**What the task asks**
Repeat the data below with no changes.

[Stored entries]
____________________
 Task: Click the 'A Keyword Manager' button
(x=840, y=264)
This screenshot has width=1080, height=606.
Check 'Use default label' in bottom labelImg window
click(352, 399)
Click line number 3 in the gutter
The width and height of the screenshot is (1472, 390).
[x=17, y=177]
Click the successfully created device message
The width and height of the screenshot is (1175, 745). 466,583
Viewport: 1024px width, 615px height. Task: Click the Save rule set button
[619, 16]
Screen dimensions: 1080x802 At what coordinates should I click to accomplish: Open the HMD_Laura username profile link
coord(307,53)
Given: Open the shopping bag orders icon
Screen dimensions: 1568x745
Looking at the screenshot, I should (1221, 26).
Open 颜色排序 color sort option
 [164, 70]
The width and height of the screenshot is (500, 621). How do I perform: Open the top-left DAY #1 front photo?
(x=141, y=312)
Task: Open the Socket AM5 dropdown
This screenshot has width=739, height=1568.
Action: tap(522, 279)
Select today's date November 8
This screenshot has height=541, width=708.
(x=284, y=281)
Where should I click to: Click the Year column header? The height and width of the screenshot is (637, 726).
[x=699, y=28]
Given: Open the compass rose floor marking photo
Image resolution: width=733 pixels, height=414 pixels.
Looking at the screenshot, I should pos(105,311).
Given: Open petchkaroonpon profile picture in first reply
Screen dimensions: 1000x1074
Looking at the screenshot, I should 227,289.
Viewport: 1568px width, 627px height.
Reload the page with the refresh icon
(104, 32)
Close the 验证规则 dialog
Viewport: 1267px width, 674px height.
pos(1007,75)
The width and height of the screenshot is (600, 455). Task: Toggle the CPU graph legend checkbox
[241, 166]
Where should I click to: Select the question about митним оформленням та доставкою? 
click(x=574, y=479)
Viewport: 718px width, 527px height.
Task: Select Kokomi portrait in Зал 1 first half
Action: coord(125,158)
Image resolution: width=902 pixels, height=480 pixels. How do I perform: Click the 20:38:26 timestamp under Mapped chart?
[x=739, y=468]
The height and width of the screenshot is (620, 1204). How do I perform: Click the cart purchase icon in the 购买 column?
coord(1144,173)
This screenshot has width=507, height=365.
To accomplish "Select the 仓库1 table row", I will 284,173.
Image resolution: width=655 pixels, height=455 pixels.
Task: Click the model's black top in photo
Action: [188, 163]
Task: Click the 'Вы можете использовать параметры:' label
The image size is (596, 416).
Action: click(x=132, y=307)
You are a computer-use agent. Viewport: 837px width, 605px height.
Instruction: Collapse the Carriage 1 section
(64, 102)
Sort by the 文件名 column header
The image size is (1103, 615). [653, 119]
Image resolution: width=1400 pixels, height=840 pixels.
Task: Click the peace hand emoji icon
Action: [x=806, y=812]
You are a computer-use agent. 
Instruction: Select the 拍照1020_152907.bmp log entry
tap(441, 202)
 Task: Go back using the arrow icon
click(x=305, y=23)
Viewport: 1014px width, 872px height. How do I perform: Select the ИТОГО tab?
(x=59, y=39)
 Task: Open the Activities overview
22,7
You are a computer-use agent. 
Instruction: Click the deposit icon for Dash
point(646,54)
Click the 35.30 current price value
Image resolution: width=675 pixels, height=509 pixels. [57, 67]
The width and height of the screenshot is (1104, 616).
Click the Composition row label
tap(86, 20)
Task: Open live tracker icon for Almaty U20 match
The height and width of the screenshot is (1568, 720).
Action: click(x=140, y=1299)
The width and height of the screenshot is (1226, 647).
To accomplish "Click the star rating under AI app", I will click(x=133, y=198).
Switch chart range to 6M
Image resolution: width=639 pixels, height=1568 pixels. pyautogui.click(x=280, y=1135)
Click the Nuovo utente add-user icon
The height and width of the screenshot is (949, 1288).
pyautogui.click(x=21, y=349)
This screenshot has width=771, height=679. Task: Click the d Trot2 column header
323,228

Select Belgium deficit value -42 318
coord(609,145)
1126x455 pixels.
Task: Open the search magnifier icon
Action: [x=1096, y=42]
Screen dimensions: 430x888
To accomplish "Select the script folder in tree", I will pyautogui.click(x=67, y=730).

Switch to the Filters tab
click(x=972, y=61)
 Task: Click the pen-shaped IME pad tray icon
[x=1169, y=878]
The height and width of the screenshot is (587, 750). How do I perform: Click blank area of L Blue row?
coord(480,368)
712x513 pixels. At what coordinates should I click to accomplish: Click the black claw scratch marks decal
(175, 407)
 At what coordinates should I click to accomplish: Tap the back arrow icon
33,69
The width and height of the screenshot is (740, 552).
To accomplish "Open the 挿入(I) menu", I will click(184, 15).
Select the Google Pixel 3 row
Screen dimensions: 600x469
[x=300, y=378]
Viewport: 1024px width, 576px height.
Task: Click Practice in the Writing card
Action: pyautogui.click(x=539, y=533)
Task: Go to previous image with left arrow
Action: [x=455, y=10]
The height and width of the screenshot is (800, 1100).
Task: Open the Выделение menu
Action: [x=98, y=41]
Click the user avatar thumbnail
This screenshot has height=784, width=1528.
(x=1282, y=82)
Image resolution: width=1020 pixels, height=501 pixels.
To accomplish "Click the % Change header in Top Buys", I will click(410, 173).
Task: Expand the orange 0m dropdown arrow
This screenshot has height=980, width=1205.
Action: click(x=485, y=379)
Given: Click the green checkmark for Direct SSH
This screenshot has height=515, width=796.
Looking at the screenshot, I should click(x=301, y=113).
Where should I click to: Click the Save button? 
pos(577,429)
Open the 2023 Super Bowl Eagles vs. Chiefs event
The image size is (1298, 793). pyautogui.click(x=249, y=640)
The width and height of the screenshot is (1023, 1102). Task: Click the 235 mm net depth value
____________________
**Answer for the task**
 Task: Click the 'A Keyword Manager' button
(x=840, y=264)
This screenshot has width=1080, height=606.
Check 'Use default label' in bottom labelImg window
click(352, 399)
Click line number 3 in the gutter
The width and height of the screenshot is (1472, 390).
[x=17, y=177]
Click the successfully created device message
The width and height of the screenshot is (1175, 745). 466,583
Viewport: 1024px width, 615px height. Task: Click the Save rule set button
[619, 16]
Screen dimensions: 1080x802 At what coordinates should I click to accomplish: Open the HMD_Laura username profile link
coord(307,53)
Given: Open the shopping bag orders icon
Screen dimensions: 1568x745
Looking at the screenshot, I should (1221, 26).
Open 颜色排序 color sort option
 [164, 70]
The width and height of the screenshot is (500, 621). How do I perform: Open the top-left DAY #1 front photo?
(x=141, y=312)
Task: Open the Socket AM5 dropdown
This screenshot has width=739, height=1568.
Action: tap(522, 279)
Select today's date November 8
This screenshot has height=541, width=708.
(x=284, y=281)
Where should I click to: Click the Year column header? The height and width of the screenshot is (637, 726).
[x=699, y=28]
Given: Open the compass rose floor marking photo
Image resolution: width=733 pixels, height=414 pixels.
Looking at the screenshot, I should pos(105,311).
Given: Open petchkaroonpon profile picture in first reply
Screen dimensions: 1000x1074
Looking at the screenshot, I should 227,289.
Viewport: 1568px width, 627px height.
Reload the page with the refresh icon
(104, 32)
Close the 验证规则 dialog
Viewport: 1267px width, 674px height.
pos(1007,75)
The width and height of the screenshot is (600, 455). Task: Toggle the CPU graph legend checkbox
[241, 166]
Where should I click to: Select the question about митним оформленням та доставкою? 
click(x=574, y=479)
Viewport: 718px width, 527px height.
Task: Select Kokomi portrait in Зал 1 first half
Action: coord(125,158)
Image resolution: width=902 pixels, height=480 pixels. How do I perform: Click the 20:38:26 timestamp under Mapped chart?
[x=739, y=468]
The height and width of the screenshot is (620, 1204). How do I perform: Click the cart purchase icon in the 购买 column?
coord(1144,173)
This screenshot has width=507, height=365.
To accomplish "Select the 仓库1 table row", I will 284,173.
Image resolution: width=655 pixels, height=455 pixels.
Task: Click the model's black top in photo
Action: [188, 163]
Task: Click the 'Вы можете использовать параметры:' label
The image size is (596, 416).
Action: click(x=132, y=307)
You are a computer-use agent. Viewport: 837px width, 605px height.
Instruction: Collapse the Carriage 1 section
(64, 102)
Sort by the 文件名 column header
The image size is (1103, 615). [653, 119]
Image resolution: width=1400 pixels, height=840 pixels.
Task: Click the peace hand emoji icon
Action: [x=806, y=812]
You are a computer-use agent. 
Instruction: Select the 拍照1020_152907.bmp log entry
tap(441, 202)
 Task: Go back using the arrow icon
click(x=305, y=23)
Viewport: 1014px width, 872px height. How do I perform: Select the ИТОГО tab?
(x=59, y=39)
 Task: Open the Activities overview
22,7
You are a computer-use agent. 
Instruction: Click the deposit icon for Dash
point(646,54)
Click the 35.30 current price value
Image resolution: width=675 pixels, height=509 pixels. [57, 67]
The width and height of the screenshot is (1104, 616).
Click the Composition row label
tap(86, 20)
Task: Open live tracker icon for Almaty U20 match
The height and width of the screenshot is (1568, 720).
Action: click(x=140, y=1299)
The width and height of the screenshot is (1226, 647).
To accomplish "Click the star rating under AI app", I will click(x=133, y=198).
Switch chart range to 6M
Image resolution: width=639 pixels, height=1568 pixels. pyautogui.click(x=280, y=1135)
Click the Nuovo utente add-user icon
The height and width of the screenshot is (949, 1288).
pyautogui.click(x=21, y=349)
This screenshot has width=771, height=679. Task: Click the d Trot2 column header
323,228

Select Belgium deficit value -42 318
coord(609,145)
1126x455 pixels.
Task: Open the search magnifier icon
Action: [x=1096, y=42]
Screen dimensions: 430x888
To accomplish "Select the script folder in tree", I will pyautogui.click(x=67, y=730).

Switch to the Filters tab
click(x=972, y=61)
 Task: Click the pen-shaped IME pad tray icon
[x=1169, y=878]
The height and width of the screenshot is (587, 750). How do I perform: Click blank area of L Blue row?
coord(480,368)
712x513 pixels. At what coordinates should I click to accomplish: Click the black claw scratch marks decal
(175, 407)
 At what coordinates should I click to accomplish: Tap the back arrow icon
33,69
The width and height of the screenshot is (740, 552).
To accomplish "Open the 挿入(I) menu", I will click(184, 15).
Select the Google Pixel 3 row
Screen dimensions: 600x469
[x=300, y=378]
Viewport: 1024px width, 576px height.
Task: Click Practice in the Writing card
Action: pyautogui.click(x=539, y=533)
Task: Go to previous image with left arrow
Action: [x=455, y=10]
The height and width of the screenshot is (800, 1100).
Task: Open the Выделение menu
Action: [x=98, y=41]
Click the user avatar thumbnail
This screenshot has height=784, width=1528.
(x=1282, y=82)
Image resolution: width=1020 pixels, height=501 pixels.
To accomplish "Click the % Change header in Top Buys", I will click(410, 173).
Task: Expand the orange 0m dropdown arrow
This screenshot has height=980, width=1205.
Action: click(x=485, y=379)
Given: Click the green checkmark for Direct SSH
This screenshot has height=515, width=796.
Looking at the screenshot, I should click(x=301, y=113).
Where should I click to: Click the Save button? 
pos(577,429)
Open the 2023 Super Bowl Eagles vs. Chiefs event
The image size is (1298, 793). pyautogui.click(x=249, y=640)
The width and height of the screenshot is (1023, 1102). Task: Click the 235 mm net depth value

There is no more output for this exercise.